In her stream tonight, Minna says she's actually read the Bible (over the course of three months) so she's not making up her beliefs but I've also seen some Christians says that the bible isn't against self improvement...
Unfortunately I can't say one way or the other because I'm not Christian in any form (unless you count Christmas and singing songs about the Lord in Primary school assemblies)
But also she's got a study bible she plans to read so maybe her views will change? She claims to be a "recent convert and very pumped up"
I know this is a really old post but this is something I think is really important -
The bible was written in three different languages, and two thousand years ago. Read something from Old English written a thousand years ago - it's nigh incomprehensible to a modern English speaker.
To be able to truly read the bible - you have to study, to fluency, three separate languages. Then you have to study the historical context to understand what those words actually meant.
It is a dedication of a lifetime. Not something you can do in three months.
There's pretty few people in this world who can honestly say they've read the bible.
If you're reading a translation then you are reading another person's biases. End of story. It is not the word of god, it's the translation by a human of their understanding of the word of god.
The line about fitting a camel in the eye of the needle is probably one of the more amusing ones - a more accurate translation was probably twine. Rope vs camel. Look how MASSIVE a difference that is - one word.

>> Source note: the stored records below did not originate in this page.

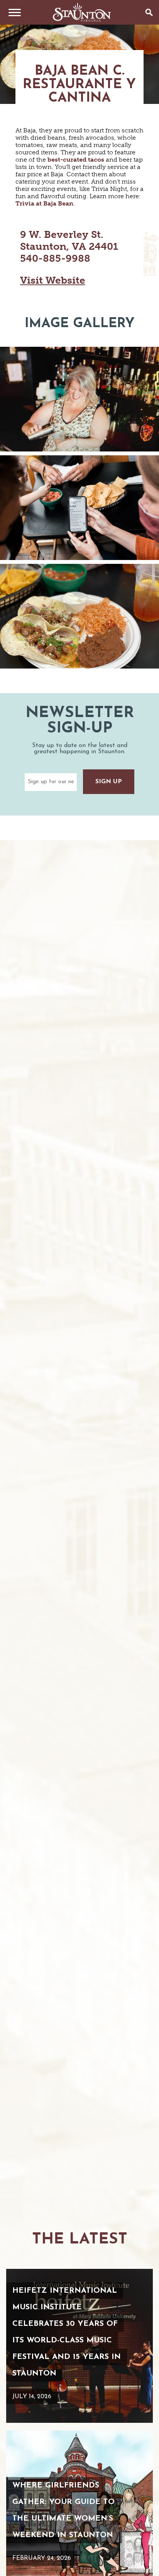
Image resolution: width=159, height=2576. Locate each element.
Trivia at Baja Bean (44, 203)
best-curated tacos (75, 159)
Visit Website (52, 280)
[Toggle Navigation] (12, 12)
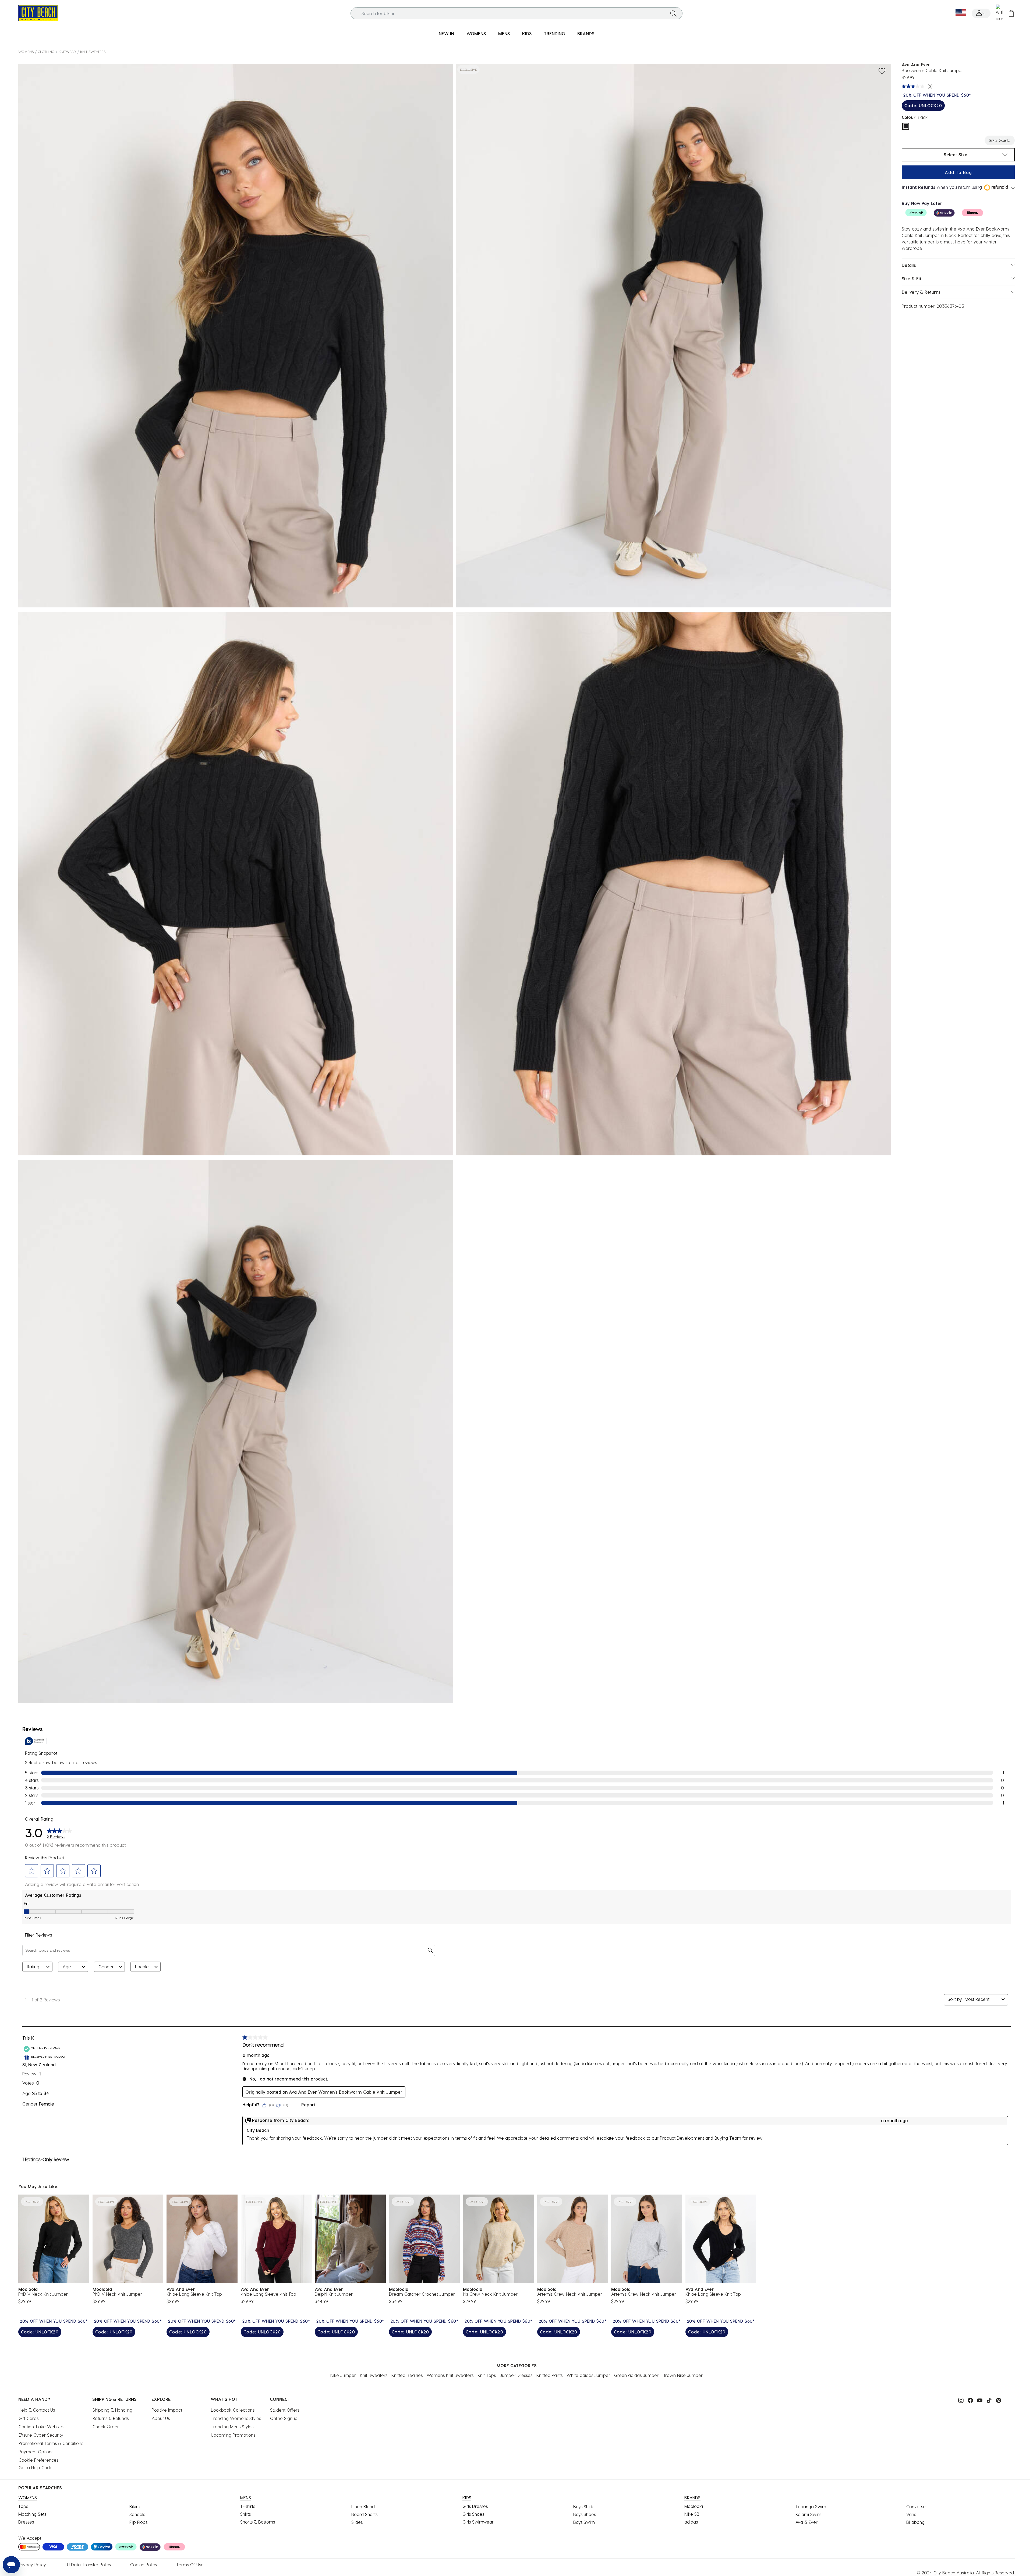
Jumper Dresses (516, 2375)
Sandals (137, 2514)
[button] (981, 13)
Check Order (106, 2426)
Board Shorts (364, 2514)
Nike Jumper (343, 2375)
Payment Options (36, 2451)
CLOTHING (46, 51)
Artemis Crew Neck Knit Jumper (569, 2294)
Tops (23, 2506)
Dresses (26, 2521)
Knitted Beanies (407, 2375)
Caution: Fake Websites (42, 2426)
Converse (916, 2506)
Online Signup (284, 2418)
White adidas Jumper (588, 2375)
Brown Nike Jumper (683, 2375)
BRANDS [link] (585, 33)
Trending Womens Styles (236, 2418)
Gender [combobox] (106, 1966)
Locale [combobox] (142, 1966)
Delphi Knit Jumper (334, 2294)
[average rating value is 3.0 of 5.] (914, 86)
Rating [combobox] (33, 1966)
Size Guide (999, 140)
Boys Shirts (583, 2506)
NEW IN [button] (446, 33)
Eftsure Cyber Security (41, 2434)
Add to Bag (958, 172)
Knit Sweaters (92, 51)
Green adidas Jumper (636, 2375)
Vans (911, 2514)
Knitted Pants (549, 2375)
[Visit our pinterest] (997, 2399)
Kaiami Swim (808, 2514)
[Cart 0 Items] (1011, 13)
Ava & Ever (806, 2522)
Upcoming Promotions (233, 2434)
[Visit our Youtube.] (978, 2399)
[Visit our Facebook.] (969, 2399)
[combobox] (517, 13)
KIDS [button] (527, 33)
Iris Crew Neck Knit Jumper (490, 2294)
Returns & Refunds (111, 2418)
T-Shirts (247, 2506)
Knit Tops (486, 2375)
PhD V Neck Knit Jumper (43, 2294)
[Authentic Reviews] (36, 1741)
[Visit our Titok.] (988, 2399)
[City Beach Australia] (38, 12)
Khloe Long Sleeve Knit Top (194, 2294)
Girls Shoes (473, 2514)
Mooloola (693, 2506)
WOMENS (26, 51)
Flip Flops (138, 2522)
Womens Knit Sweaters (450, 2375)
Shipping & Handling (112, 2409)
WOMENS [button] (476, 33)
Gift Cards (28, 2418)
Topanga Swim (810, 2506)
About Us (161, 2418)
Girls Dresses (475, 2506)
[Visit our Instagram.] (960, 2399)
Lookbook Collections (232, 2409)
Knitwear (67, 51)
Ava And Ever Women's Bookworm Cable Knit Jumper (345, 2091)
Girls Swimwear (478, 2521)
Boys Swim (584, 2522)
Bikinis (135, 2506)
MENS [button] (504, 33)
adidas (691, 2521)
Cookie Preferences (38, 2459)
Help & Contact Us (37, 2409)
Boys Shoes (584, 2514)
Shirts (245, 2514)
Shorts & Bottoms (257, 2521)
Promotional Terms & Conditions (51, 2443)
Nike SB (691, 2514)
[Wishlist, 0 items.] (999, 13)
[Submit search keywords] (673, 13)
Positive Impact (167, 2409)
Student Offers (284, 2409)
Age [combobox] (67, 1966)
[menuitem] (446, 34)
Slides (357, 2522)
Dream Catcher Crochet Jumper (422, 2294)
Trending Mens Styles (232, 2426)
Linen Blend (363, 2506)
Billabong (915, 2522)
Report (308, 2104)
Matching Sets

Now in Greek, the primary language of the Gospel, the word for camel is (depending on how it’s transliterated) kamilon. But Burgess argued (and he is one of many who have) that since the word for rope, kamiilon, is essentially a homophone, the passage actually makes more sense if Jesus is telling his fisherman followers, in whose former trade cords and nets played such a prominent role, to imagine trying to thread a thick, nautical rope through a needle’s eye. - https://www.thecatholicthing.org/2010/01/04/camel-or-rope/
It doesn't actually change that passage very much but it should be a sobering awareness of how volatile translation can be that the words "camel" and "thick rope" can be mixed up!
The chunks on homosexuality are probably the ones most people know about the disagreement on. If you look, the word referred to child molesters and someone changed it to homosexuality in the 1940s.
https://um-insight.net/perspectives/has-%E2%80%9Chomosexual%E2%80%9D-always-been-in-the-bible/I've also seen a scholar claim that the part about Eve being punished with pain in childbirth - the word "pain" was more akin to work/toil and is the same one that's used to refer to needing to work the soil/farm.
Which many farmers would tell you is hard work but highly rewarding, and not needless agony the way people interprate "pain in childbirth".
The idea that you have to suffer in childbirth has had a massive impact on our cultural idea of what birth looks like.
Unless someone can prove their proficiency in Ancient Greek, Biblical Hebrew, and Biblical Arameic - take anything they have to say about "what the bible says" with a massive grain of salt.
And even if they can prove that proficiency - remember that ultimately they're a fallable human with their own biases and background which will impact how they interpret things.